While they can offer a taste of VR, mobile headsets don't provide the full experience. They tend to offer three-degrees-of-freedom (3DOF) motion tracking, following your direction but not your position. They also only come with one motion controller, which is also 3DOF-only. You don't get the same immersiveness you do with six-degrees-of-freedom (6DOF) motion tracking and dual motion controllers, which might be why Google and Samsung have been largely quiet lately about their mobile headsets. The Nintendo Labo VR Kit is its own unique case, but it's more of a novelty for Switch owners.


Tethered headsets like the Oculus Rift S, the HTC Vive Cosmos, and the PlayStation VR are physically connected to PCs (or in the case of the PS VR, a PlayStation 4). The cable makes them a bit unwieldy, but putting all of the actual video processing in a box you don't need to directly strap to your face means your VR experience can be a lot more complex. The use of a dedicated display in the headset instead of your smartphone drastically improves image fidelity, and either external sensors or outward-facing cameras on the headset provide full 6DOF movement tracking.


The trade-off, besides the clunky cables, is the price. The least expensive tethered options are currently around $400. And that's before you address the processing issue; the Rift S and Vive headsets need pretty powerful PCs to run, while the PS VR requires a PlayStation 4. If the cost isn't a deal breaker but the cables are, HTC offers a wireless adapter for the Vive, but it requires a desktop PC with a free PCIe slot to work. There are also third-party wireless adapters for the Rift, but we can't guarantee how well they work.


Standalone headsets were at first a useful novelty that offered a taste of VR without an investment into a gaming PC or a flagship phone.
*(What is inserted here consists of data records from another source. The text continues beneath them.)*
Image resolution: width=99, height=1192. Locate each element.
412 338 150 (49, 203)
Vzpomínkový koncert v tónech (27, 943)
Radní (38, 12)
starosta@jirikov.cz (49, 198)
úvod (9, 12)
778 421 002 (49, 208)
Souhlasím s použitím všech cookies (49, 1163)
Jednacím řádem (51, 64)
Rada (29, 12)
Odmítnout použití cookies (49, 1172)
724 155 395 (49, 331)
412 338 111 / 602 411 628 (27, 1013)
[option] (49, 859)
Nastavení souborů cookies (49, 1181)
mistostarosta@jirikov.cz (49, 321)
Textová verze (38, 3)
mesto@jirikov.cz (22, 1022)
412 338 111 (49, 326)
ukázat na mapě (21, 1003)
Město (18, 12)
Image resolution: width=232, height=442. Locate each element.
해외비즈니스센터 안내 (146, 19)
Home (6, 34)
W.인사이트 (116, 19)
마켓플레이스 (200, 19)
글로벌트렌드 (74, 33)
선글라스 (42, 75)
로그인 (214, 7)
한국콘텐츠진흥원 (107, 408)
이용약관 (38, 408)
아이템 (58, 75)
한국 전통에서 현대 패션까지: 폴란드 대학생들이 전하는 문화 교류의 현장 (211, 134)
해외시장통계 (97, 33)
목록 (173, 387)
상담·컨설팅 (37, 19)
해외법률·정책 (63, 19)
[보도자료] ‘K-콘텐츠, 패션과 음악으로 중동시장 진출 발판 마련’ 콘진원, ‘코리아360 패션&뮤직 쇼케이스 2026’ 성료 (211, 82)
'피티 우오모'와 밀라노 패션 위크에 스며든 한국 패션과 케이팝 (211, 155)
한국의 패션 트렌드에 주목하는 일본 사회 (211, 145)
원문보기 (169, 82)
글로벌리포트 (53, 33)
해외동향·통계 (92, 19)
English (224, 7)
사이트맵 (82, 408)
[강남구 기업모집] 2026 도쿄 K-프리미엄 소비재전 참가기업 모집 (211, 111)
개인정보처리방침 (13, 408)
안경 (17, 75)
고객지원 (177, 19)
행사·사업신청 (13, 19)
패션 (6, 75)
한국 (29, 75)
The Oculus Go and the Lenovo Mirage Solo are both capable headsets that work well on their own, but they have the same limited controls as mobile headsets. The recently released Oculus Quest, however, has really sold us on this category. The Quest uses similar outward-facing cameras to the new Rift S to provide 6DOF motion tracking, and uses the same Oculus Touch motion controls. Combined with a faster Snapdragon 835 processor compared with the Oculus Go's Snapdragon 821, the Quest offers a much more compelling and immersive VR experience, all without the unwieldy cable or PC requirement of the Rift S. We hope to see more standalone 6DOF, dual motion controller headsets in the future, like the upcoming HTC Vive Focus Plus.